Depuis le 7 octobre, rien n’est plus pareil en Israël. C’est comme si nous étions tombés dans un trou noir. Depuis le 7 octobre, nous tâtonnons dans l’obscurité, essayant envers et contre tout de trouver une certaine normalité à notre quotidien. Le soir, nous couchons nos enfants et remercions le ciel parce qu’ils sont avec nous et que nous pouvons les border. Nous appelons nos parents et n’arrivons pas à imaginer que nous aurions pu les perdre. Nous embrassons nos amis en les serrant bien fort dans nos bras et pensons : D.ieu soit loué, ils ont survécu. Nous regardons dans le miroir et voyons que nous aussi sommes encore là. Nos cœurs continuent à battre, nos pieds nous font avancer un peu chaque jour, mais nous sommes également prisonniers de cette chape d’obscurité. Nous vivons dans ce trou noir et essayons de nous rappeler combien nous aimons la vie et que même dans ces circonstances si dramatiques la vie est un cadeau inestimable. Nous tentons, coincés dans les profondeurs abyssales de ce trou noir, de faire face à cette ambivalence que nous sommes restés vivants même si nous souffrons terriblement.

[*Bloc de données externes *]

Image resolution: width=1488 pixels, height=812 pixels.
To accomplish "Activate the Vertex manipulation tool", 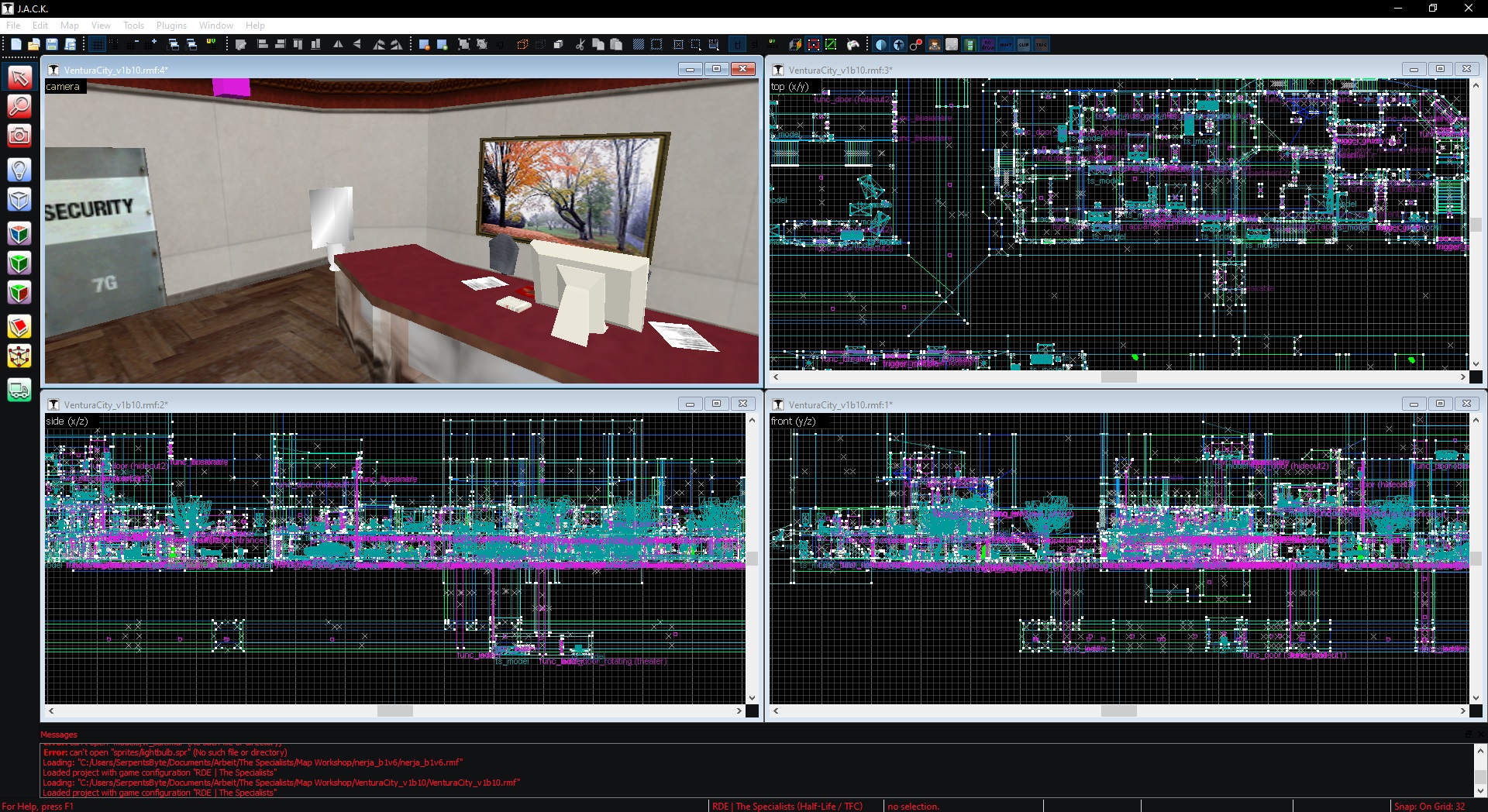I will (x=19, y=356).
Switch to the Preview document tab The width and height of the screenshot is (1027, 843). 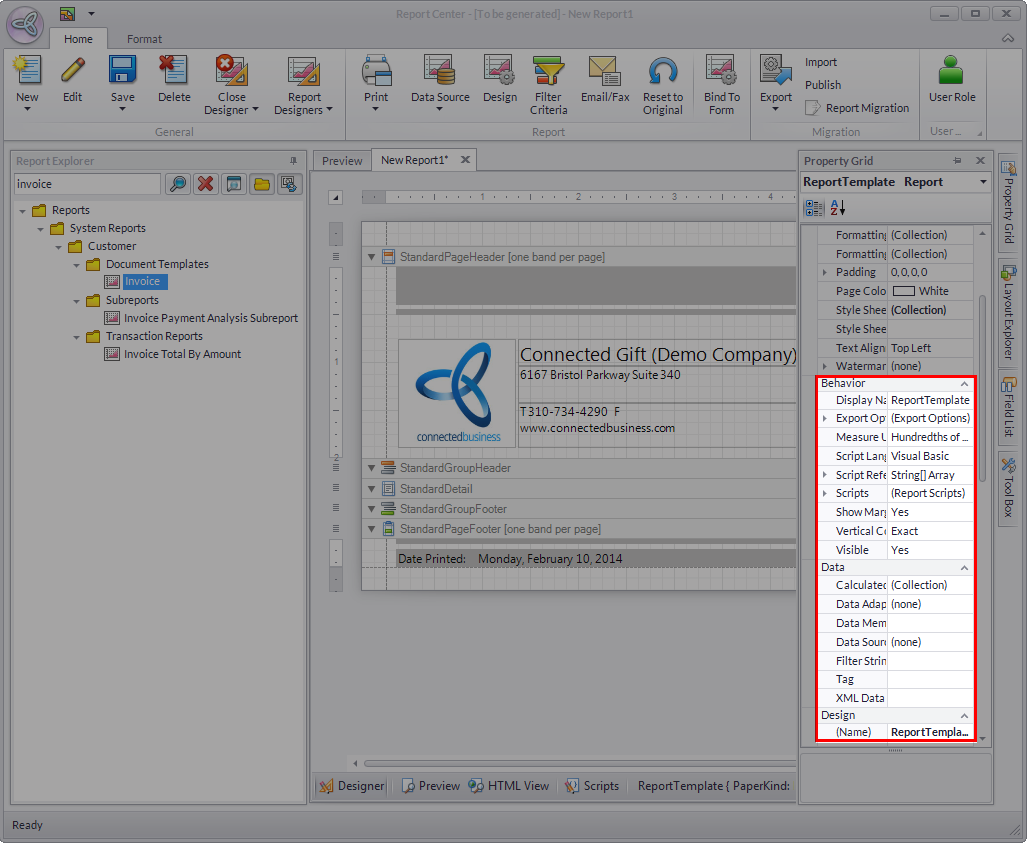coord(342,160)
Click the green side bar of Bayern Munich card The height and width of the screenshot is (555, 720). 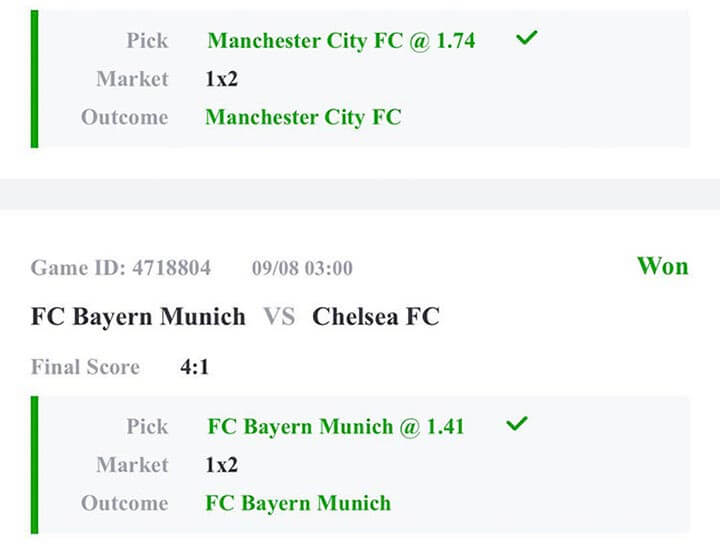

Depuis quelques jours, une petite lumière clignote dans toute cette obscurité. La libération, même si elle est au compte-gouttes, des otages et les vidéos d’enfants courant dans les bras de leurs parents distillent un peu d’espoir et réconfortent nos âmes brisées. Et puis l’espoir s’éteint de nouveau et l’obscurité sinistre reprend sa place quand nous apprenons que le Hamas ignore où sont détenus plus de 40 enfants et femmes. L’obscurité nous enveloppe de nouveau de son sinistre manteau quand nous apprenons que les plus jeunes des otages, le bébé Kfir, son frère de quatre ans et ses parents ne figurent toujours pas sur la liste des otages libérables. L’obscurité règne de nouveau en maître quand nous voyons que les véhicules de la Croix-Rouge transportant les enfants israéliens kidnappés sont accompagnés sur tout leur parcours par des meutes hostiles de Palestiniens. L’obscurité nous enveloppe de nouveau quand nous pensons au nombre de femmes et d’hommes de tous âges encore détenus à Gaza. L’obscurité nous enveloppe de nouveau car nous savons que le Hamas n’est pas un interlocuteur fiable et qu’il joue un jeu d’une infinie cruauté en tirant un plaisir sadique de la douleur de ses victimes innocentes.

L’obscurité nous environnant est épaisse. Elle est pesante. Elle s’est installée avec les pogroms du 7 octobre et ne s’est pas dissipée avec le retour de plusieurs dizaines d’otages. Je me demande ce qui est pire : le noir absolu auquel on s’habitue ou le souvenir que la lumière existe et la prise de conscience que cette lumière est trop faible pour chasser le noir ? Depuis le 7 octobre, je n’ai plus de réponses mais j’ai beaucoup de questions. Comment arriverons-nous à surmonter ces horreurs ? Comment continuer à vivre ? Sera-t-il jamais possible d’aboutir à la paix ? Comment parviendrons-nous un jour à vivre tous ensemble sur ce petit lopin de terre tellement disputé et si durement éprouvé ?
En dépit du noir oppressant qui nous enveloppe, j’essaie de puiser dans les rais de lumière occasionnels un peu de cet espoir que je veux tant ressentir. Je regarde mes enfants et je pleure, puis je ris car ils sont avec moi et en bonne santé, car ils sont relativement peu touchés par l’horreur ambiante. J’essaie d’écrire, d’écrire constamment et d’empêcher le monde d’ignorer la chape d’obscurité qui s’est abattue sur nous. J’essaie de me lever le matin et de croire que j’ai de bonnes raisons de le faire, même au fond de ce trou noir. Je continue à vivre, comme tous les autres Israéliens. Au fond de ce trou noir dans lequel nous sommes plongés il y a de la place pour le chagrin, pour la douleur, pour la colère et le désespoir mais également pour la force et la résilience. Nous continuons à vivre emplis de l’espoir que c’est quand le ciel est le plus noir que commencent à apparaître les premières lueurs de l’aube.